I have spark 2.5.8 and Openfire 3.4.5 and SIP works fine but I can’t hear anything. This seems to be a NAT Problem. But we have WLAN phones in the same LAN and there it works fine. I have notice that they have an option to send a rport flag that allows a client to request that the server send the response back to the source IP address and port from which the request originated.
mhh, I have tried WengoPhone and it works fine with audio. But in spark I cannot hear anything and there are no configs where I can try some settings. What can it be?
I can call a phone in the same subnet but I also cannot hear anything in both directions. I think this is a local problem. But I can hear the dialing tone. can it be a codec problem? What codec is spark using?
I have the exact same problem and stand perplexed. I’m running Spark 2.5.8 and SIP phone v1.0 on Windows XP SP2 with all the latest patches. I double checked that the windows firewall isn’t activated. The only other thing that could interfere with the netwok stack is possible McAfee AV v8.5i
I have moved my workstation into the same subnet/VLAN as our Asterisk server and still see the same results. Note, the Asterisk, OpenFire and workstations are all on the same subnet.

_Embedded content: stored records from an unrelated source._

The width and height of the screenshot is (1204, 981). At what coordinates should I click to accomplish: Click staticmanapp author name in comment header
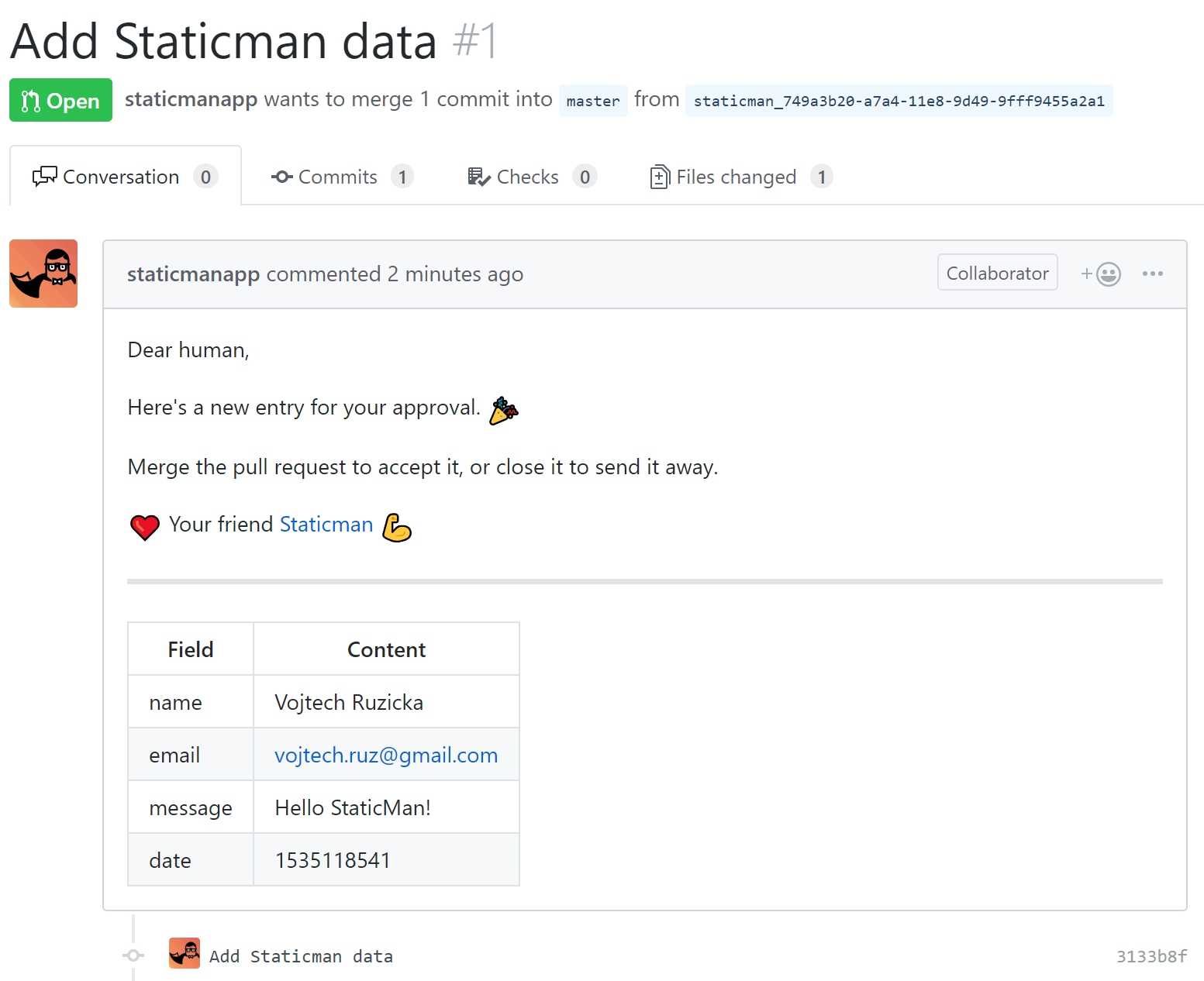pos(193,274)
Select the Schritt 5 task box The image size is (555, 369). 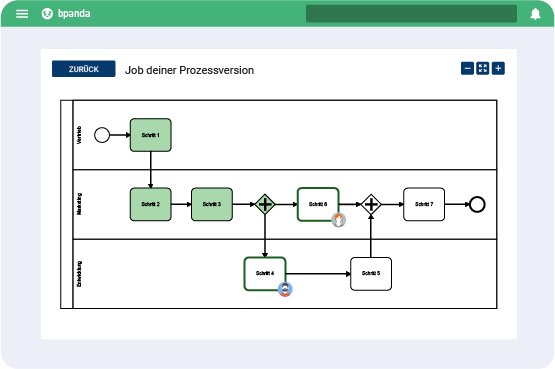click(x=371, y=274)
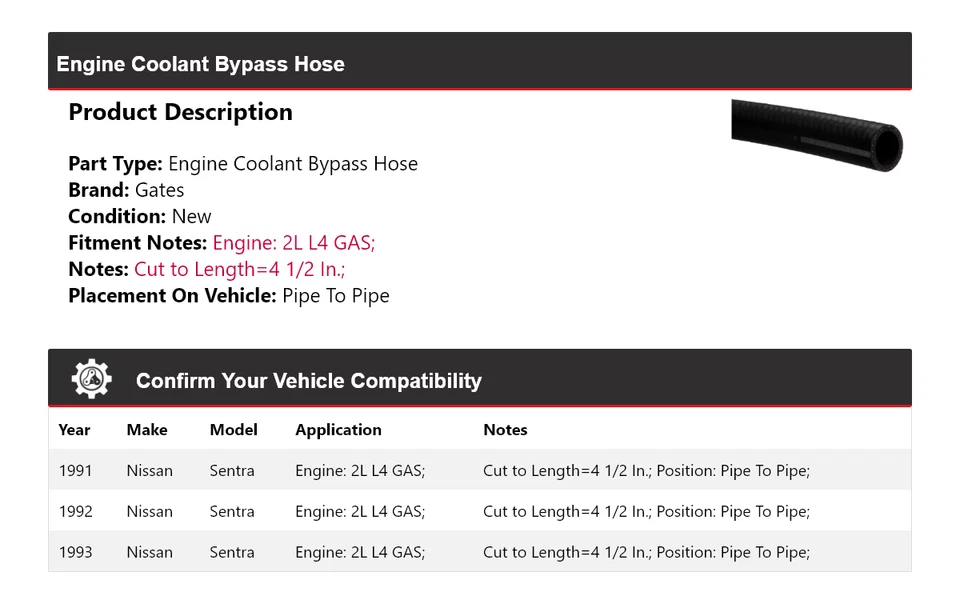Click the Model column header
This screenshot has height=604, width=960.
pos(233,430)
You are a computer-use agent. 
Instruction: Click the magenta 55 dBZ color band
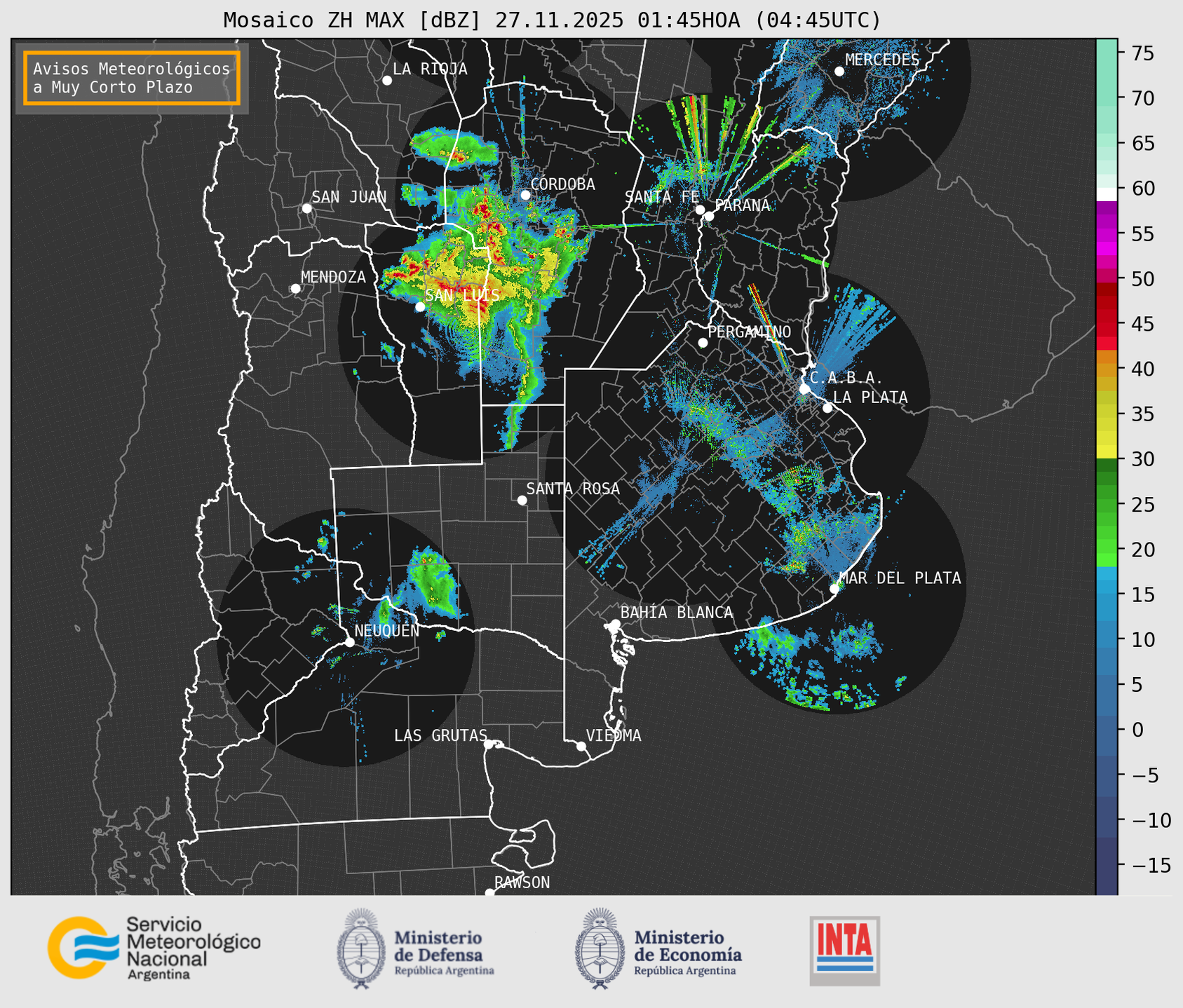[x=1107, y=234]
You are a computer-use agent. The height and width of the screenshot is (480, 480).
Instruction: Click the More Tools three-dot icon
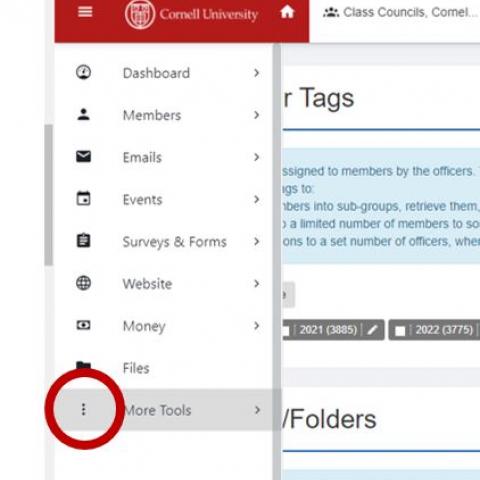click(84, 409)
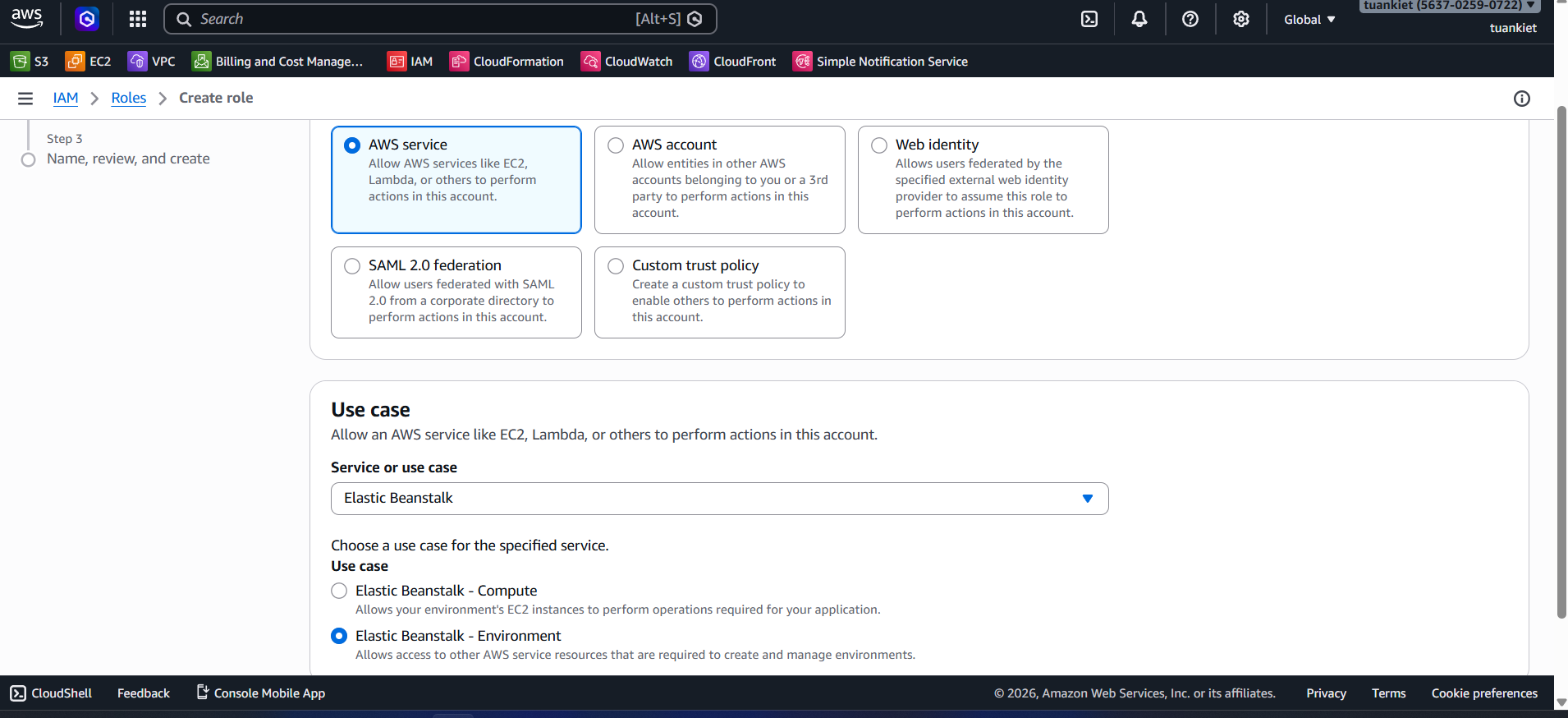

I tcpdumped my workstation and the asterisk server. It seems like all the UDP5060 traffic goes through fine, but the Asterisk server is trying to send packets to my workstation on a random UDP port. My workstation sends back ICMP port unreachable to the Asterisk box.
Note, the Asterisk logs seem to indicate that the call is being set up properly from a SIP perspective.
I don’t think this is a NAT issue. Is there a “debug” mode for the SIP phone plugin in order to help investigate further? I’ll try and capture a full SIP and RTP session for you guys if you think this is useful.
So it works fine with another SIP phone/softphone but not Spark/SIP? Mine is working ok without anything different at the firewall than what I have for other phones. I think I would look at the SIP/mappings config and verify that it is correct. Can the OF server and the client both resolve the PBX hostname correctly? Using the same SIP-server, SIP-username, & SIP-authorization configured in OF should work on any other SIP device. I have a basic NAT setup with the UDP 5060-5064 and RTP ports forwarded to the PBX and firewalled.
I also am suffering from the same problem. NAT is not the problem as we run an asterisk server on the same LAN
as the Spark SIP Phone. We have a large number of Snom hardphones, and use other softphones with the same settings without any problems. I’ve tried forcing the ulaw codec as suggested elsewhere, but no joy.
OK the problem is that the Spark 2.5.8 MSI is broken. Using the .exe version is fine, so I built my own MSI with WinInstall and it works ok.
However, when dialling from Spark, it continues to play ringback tone for a couple of seconds after the callee has picked up, which is rather strange, meaning you miss the first part of the audio.
I don’t know if this issue was resolved or not, but I will add my two cents.
The SIP protocol doesn’t like NAT by nature, and 99% of the problems described here are related to NAT. The scenario is exactly like this: SIP registration is successfull, you hear the ring tone, but when the other party answers, either you don’t hear them or continue to listen to the calling tone. This is a typical NAT issue.